Comme le révèle au fil des pages Patrick Pesnot, le génie de van Meegeren tient à de multiples facteurs : sa maîtrise technique pour faire de l’ancien sur le plan des matériaux, sa maîtrise picturale pour faire du Vermeer presque plus vermeerien que les tableaux de Vermeer lui-même, sa maîtrise historique lui permettant de concevoir des œuvres dont les experts pensaient déjà que Vermeer les avait peintes, son soin à choisir des intermédiaires, son habileté à s’insérer dans les « marges du doute » des connaisseurs, sa capacité à inventer des histoires expliquant comme ces tableaux avaient été retrouvés, son machiavélisme, enfin, lorsque, revenu en Hollande durant la Seconde Guerre mondiale, il profitera de la fibre patriotique des acheteurs qui préféreront dépenser des fortunes plutôt que de laisser tomber des biens nationaux aux mains des envahisseurs. Des fortunes au sens propre du terme, faisant de van Meegeren un personnage richissime à la tête de maisons de maitre et autres biens immobiliers, un flambeur et organisateur de fêtes privées, un personnage de tous les excès – femmes, boisson, héroïne – qui défraie la chronique alors que la guerre entraine rationnements alimentaires et misère généralisée.
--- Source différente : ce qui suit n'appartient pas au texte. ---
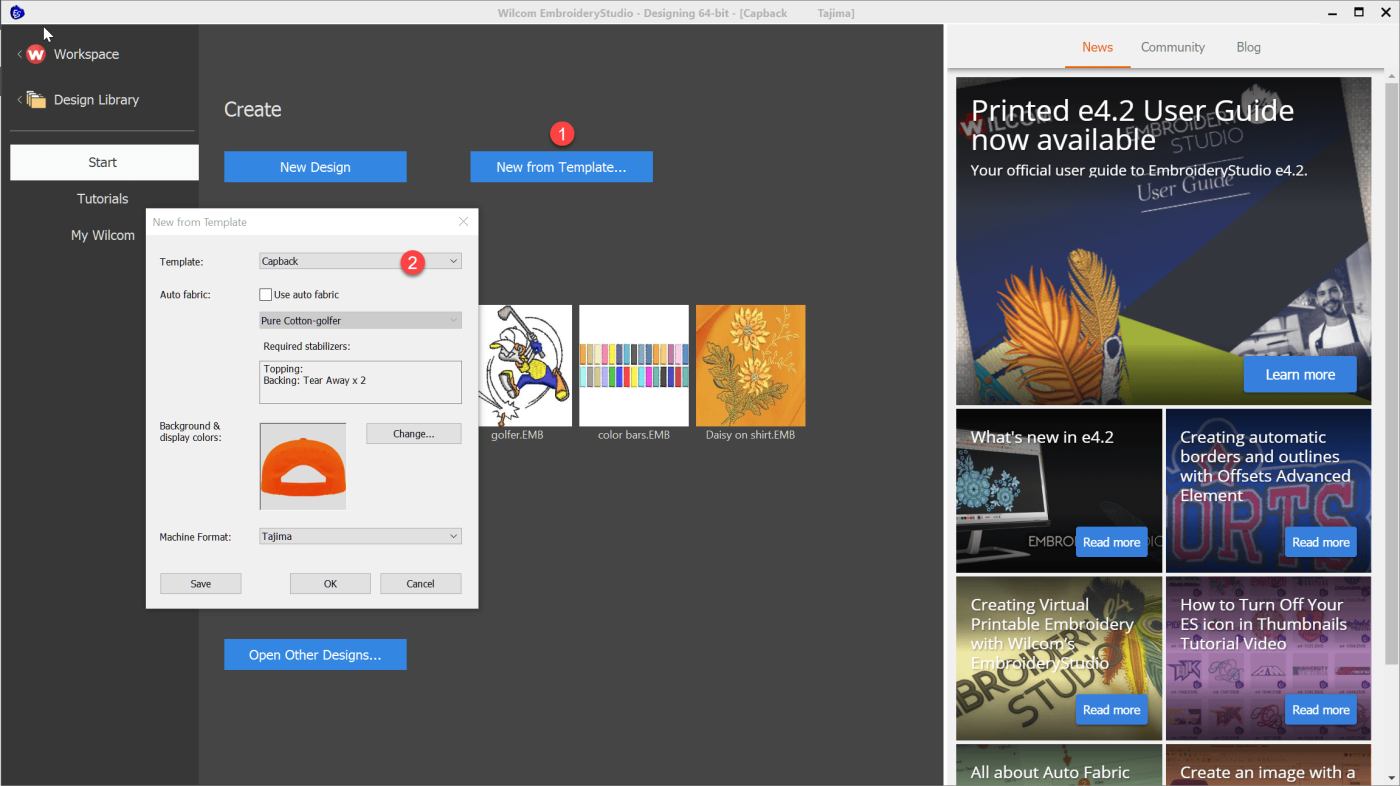Click the Change... button for display colors
This screenshot has width=1400, height=786.
(413, 434)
« Pourquoi, avant de les acheter, n’avaient-ils pas procédé à un minimum d’expertises chimiques ou radiographiques ? Et comment expliquer leur manque de curiosité quant à la provenance de chefs-d’œuvre ? Tous avaient benoîtement accepté les vagues déclarations que leur avaient fournies les intermédiaires qu’il avait lui-même choisis. Le désordre de l’Occupation justifiait-il ces incroyables négligences ? »
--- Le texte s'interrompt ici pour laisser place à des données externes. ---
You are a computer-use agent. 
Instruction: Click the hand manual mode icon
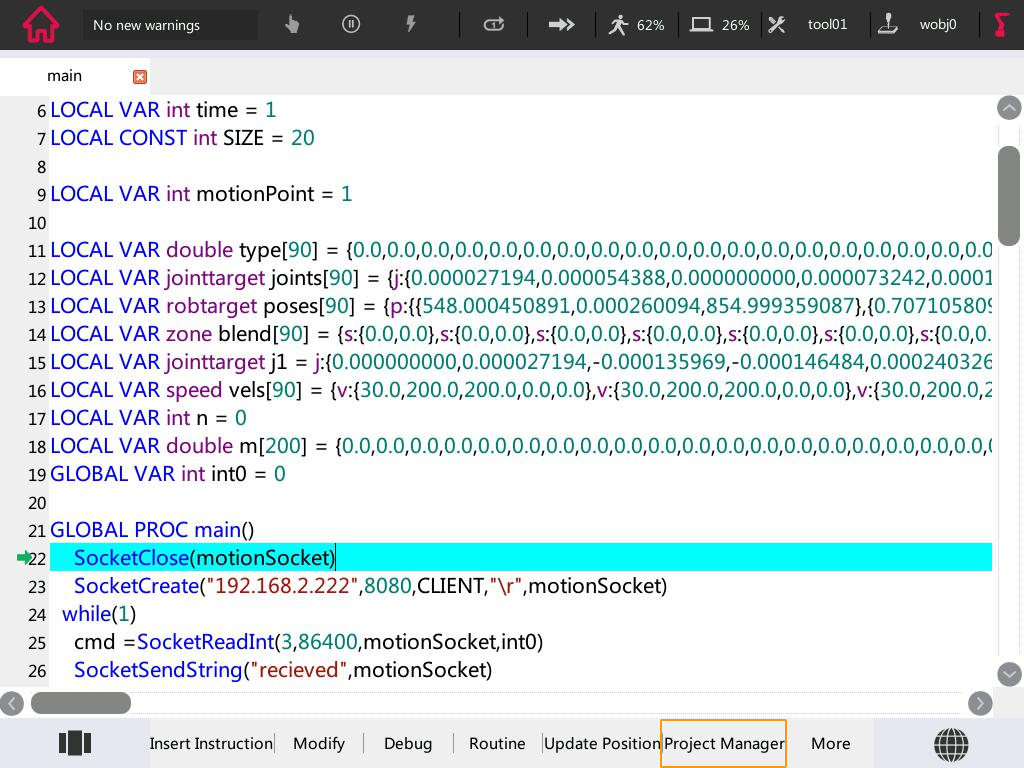(x=292, y=25)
Si van Meegeren a pris suffisamment de précautions pour n’être jamais mis en cause, un accroc de taille vient toutefois ruiner sa belle machinerie. Un intermédiaire indélicat, en dépit de ses strictes consignes, revend son dernier Vermeer, « Le Christ et la femme adultère », au Reichsmarshall Hermann Goering, qui est également un grand amateur d’art. Or, ce dernier tableau a été hâtivement réalisé et Goering pourrait bien réaliser la supercherie. Ce ne sera pas le cas, mais la chute du troisième Reich apparaît inéluctable, et van Meegeren anticipe fort justement ce qui l’attend si l’on remonte jusqu’à lui : vente de biens nationaux à l’ennemi et condamnation à mort. S’il peut espérer dans le chaos de l’effondrement de l’Allemagne la fuite et la disparition des intermédiaires, sinon du tableau lui-même, il n’en sera rien et, une fois le tableau saisi dans les possessions de Goering, les investigateurs ne tarderont pas à remonter jusqu’à van Meegeren. Qui sait désormais qu’il devra tout révéler, qu’il sera entièrement ruiné, mais sauvera au moins sa vie.

On connaît la suite : les experts refusent de reconnaître leur erreur, van Meegeren accumule les révélations pour prouver ses dires et réalise même un nouveau faux Vermeer en prison. La confusion est si grande, rapporte Patrick Pesnot, qu’un journaliste « en vint à suggérer que Van Meegeren était l’auteur de tous les Vermeer existants. C’est-à-dire que van Meegeren était Vermeer ! » Et d’ajouter : « Rien n’aurait pu combler plus l’orgueil du faussaire. » Van Meegeren met l’investigateur principal de son côté, joue finalement contre ses détracteurs avec quelques traits d’esprit, séduit les foules lors de son procès et devient le héros national qui a dupé Goering.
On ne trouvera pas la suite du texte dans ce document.